Да, сказал отец Марк, глядя на отца Тома, возникшего в дверном проеме, где он стоял как вкопанный, пока отец Марк жестом не велел ему двигаться дальше. Если старый священник и помнил, хотя бы отчасти, о том, что произошло между ними несколькими днями ранее, виду он не подавал. По разумению отца Тома, подслушивать чужие телефонные разговоры было почти так же здорово, как выслушивать исповеди.
Многозначительное молчание – вот чего он больше всего боялся, выпалил молодой художник, он был явно расстроен. Отец Марк поспешил объяснить, что его отвлекли, а его молчание не подразумевало ни потрясения, ни разочарования, ни отвращения. Он заверил молодого человека, что больше их беседе ничто не помешает, и затем они говорили еще с полчаса, а отец Том в течение этого времени четырежды находил предлог, чтобы пройти мимо открытой двери.
Кризис веры у художника был вызван предательством друга, который – вы не поверите, сказал он – тоже был священником. Они не виделись лет десять с тех пор, а познакомились в Техасе, где у художника была аспирантура, и оба принимали активное участие в движении “Приют”, помогая нелегальным чужакам пересекать границу Соединенных Штатов, обеспечивая их временным прибежищем и в конечном счете поддельными документами, позволявшими устроиться на работу. Беженцы отдавали все свои сбережения “койотам”, контрабандистам, переводившим их через границу и бросавшим погибать от голода и жары под техасским солнцем, в пустыне, где их подбирала полиция и водворяла обратно за границу. Немногие счастливчики, проскользнувшие сквозь эту сеть, не требовали ничего, кроме тяжелой грязной работы, которой большинство американских рабочих брезговали, и половину своих скудных заработков они отправляли своим семьям в Гватемалу, Сальвадор, Никарагуа или Мексику.
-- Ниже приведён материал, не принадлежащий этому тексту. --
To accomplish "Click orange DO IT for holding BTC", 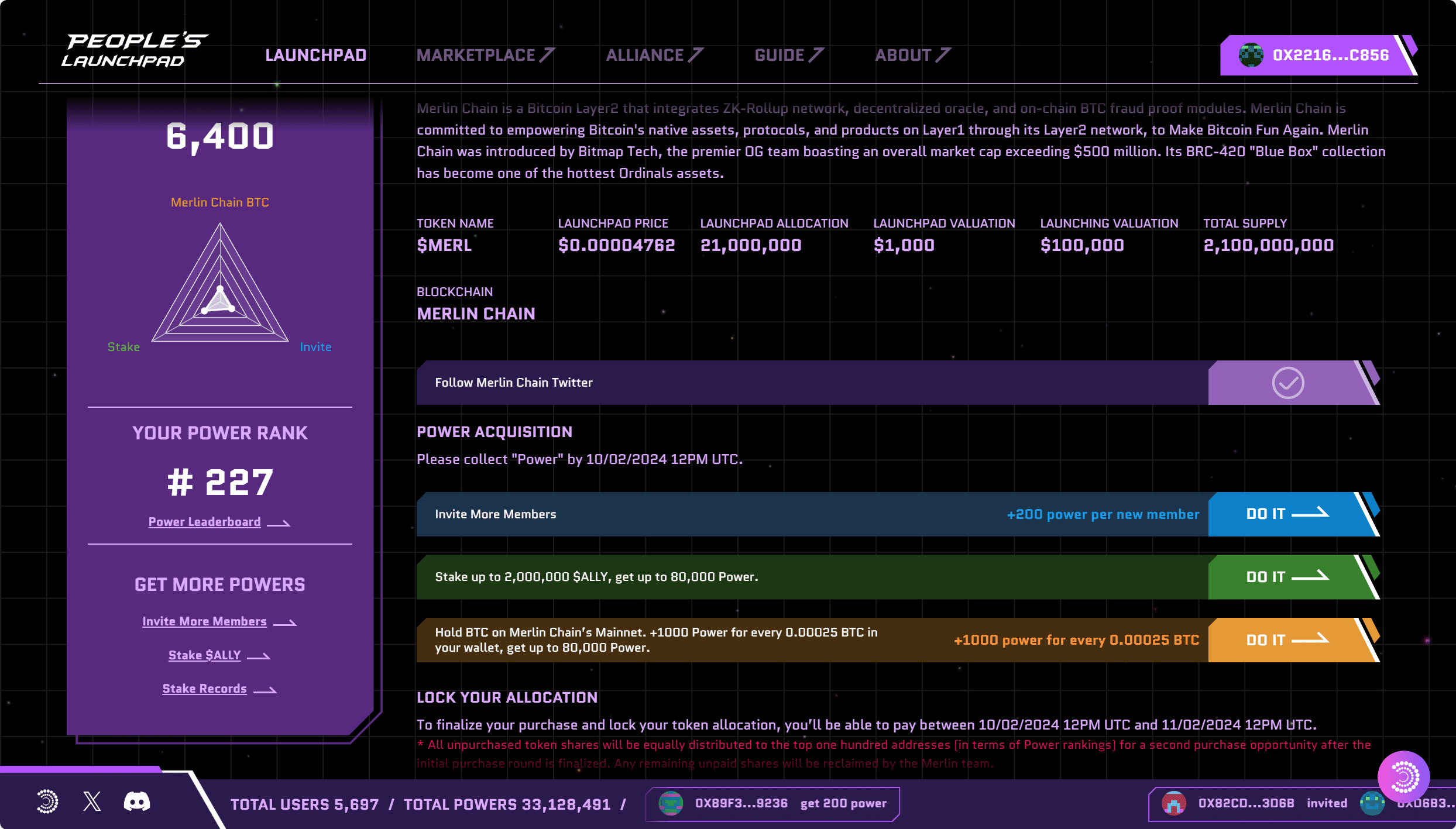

Обоих активистов регулярно арестовывали, и однажды в тюрьме молодой художник признался священнику, что, будучи геем, в церкви, где отношение к ему подобным становится все враждебнее, он чувствует себя таким же чужаком, вынужденным терпеть незаслуженные обиды, как и те нелегалы, которых выгружают из грузовиков в потемках, предоставляя самим выбираться из техасской пустыни либо погибнуть там. Если для него нет места в католической церкви, куда же ему идти?
Священник постарался, как никто прежде, утешить его душу и разум, сказав, что церковь – это целый мир и, как всякий мир, она огромна и разнообразна. Она привечает всех детей Господних. Верно, находится немало людей, кто поносит то, чего не понимает, из-за них церковь порою кажется тесной и холодной, как тюремная камера. Куда лучше не забывать, с кем сам Христос водил дружбу во время краткого пребывания на земле. Куда лучше быть отверженным здесь, чем на небесах. Однако священник строго напомнил молодому человеку, что Бог требует от него послушания в той же степени, какую предписывает и другим детям своим. В глазах Господних распутство и легкомыслие – тяжкие провинности, независимо от сексуальности.